*** Begin section ***

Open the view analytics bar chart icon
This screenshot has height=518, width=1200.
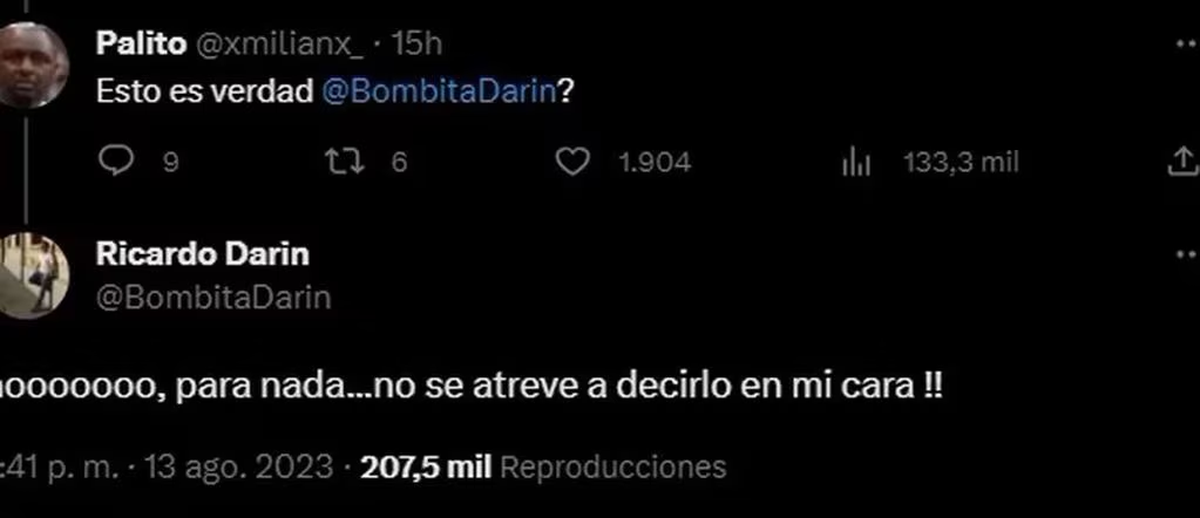pyautogui.click(x=857, y=163)
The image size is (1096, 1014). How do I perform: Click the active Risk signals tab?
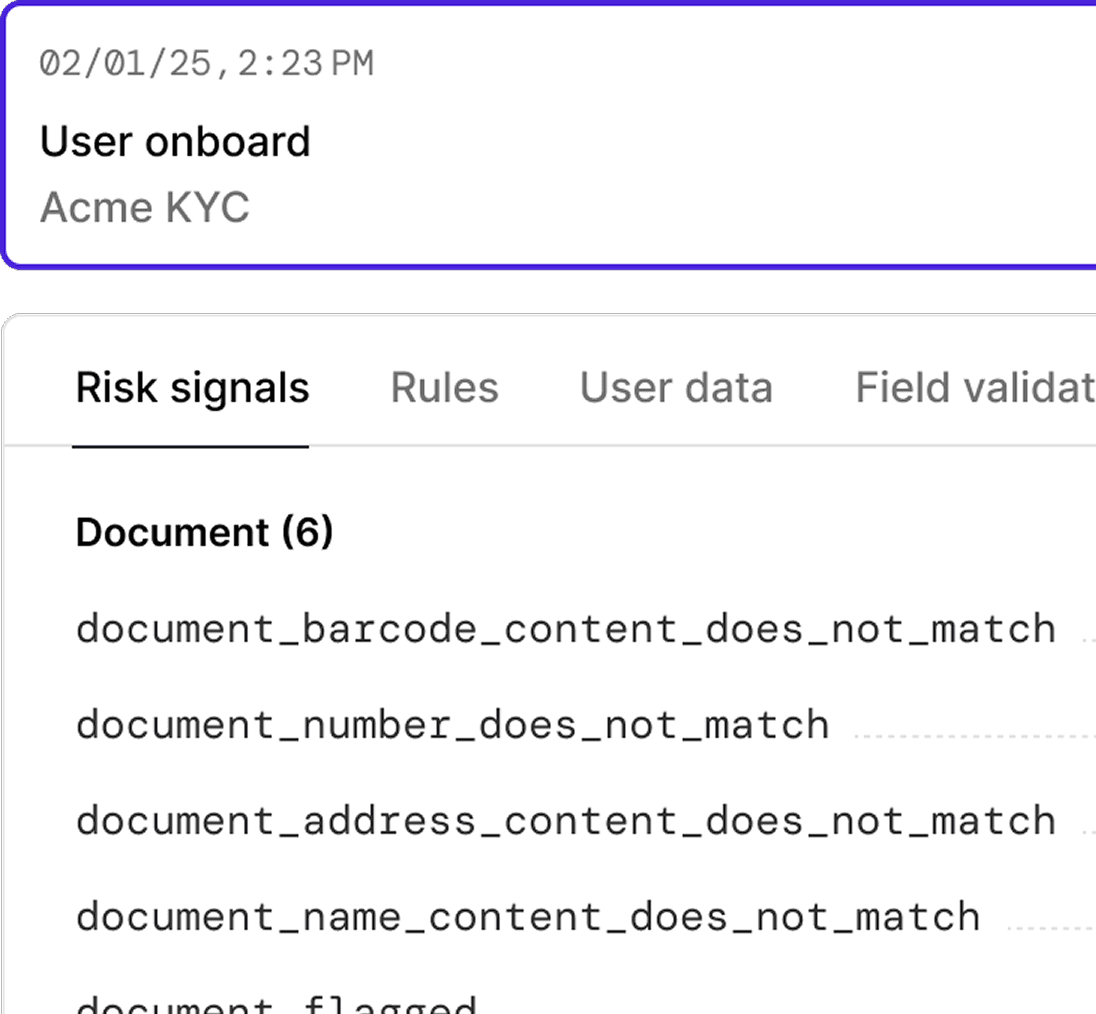pos(192,388)
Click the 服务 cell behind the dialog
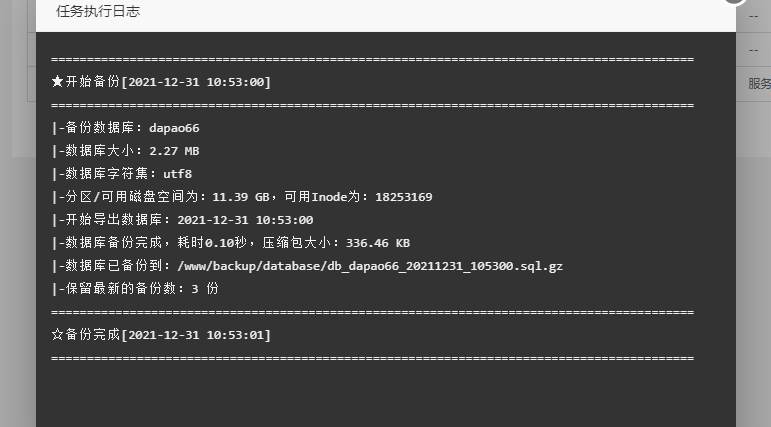 (759, 84)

*** End section ***

# What to produce
Print every line of the material exactly as written, but drop the pictures.

# Result of this exercise
Open the view analytics bar chart icon
This screenshot has height=518, width=1200.
pyautogui.click(x=857, y=163)
The image size is (1096, 1014). How do I perform: Click the active Risk signals tab?
pos(192,388)
Click the 服务 cell behind the dialog
 (759, 84)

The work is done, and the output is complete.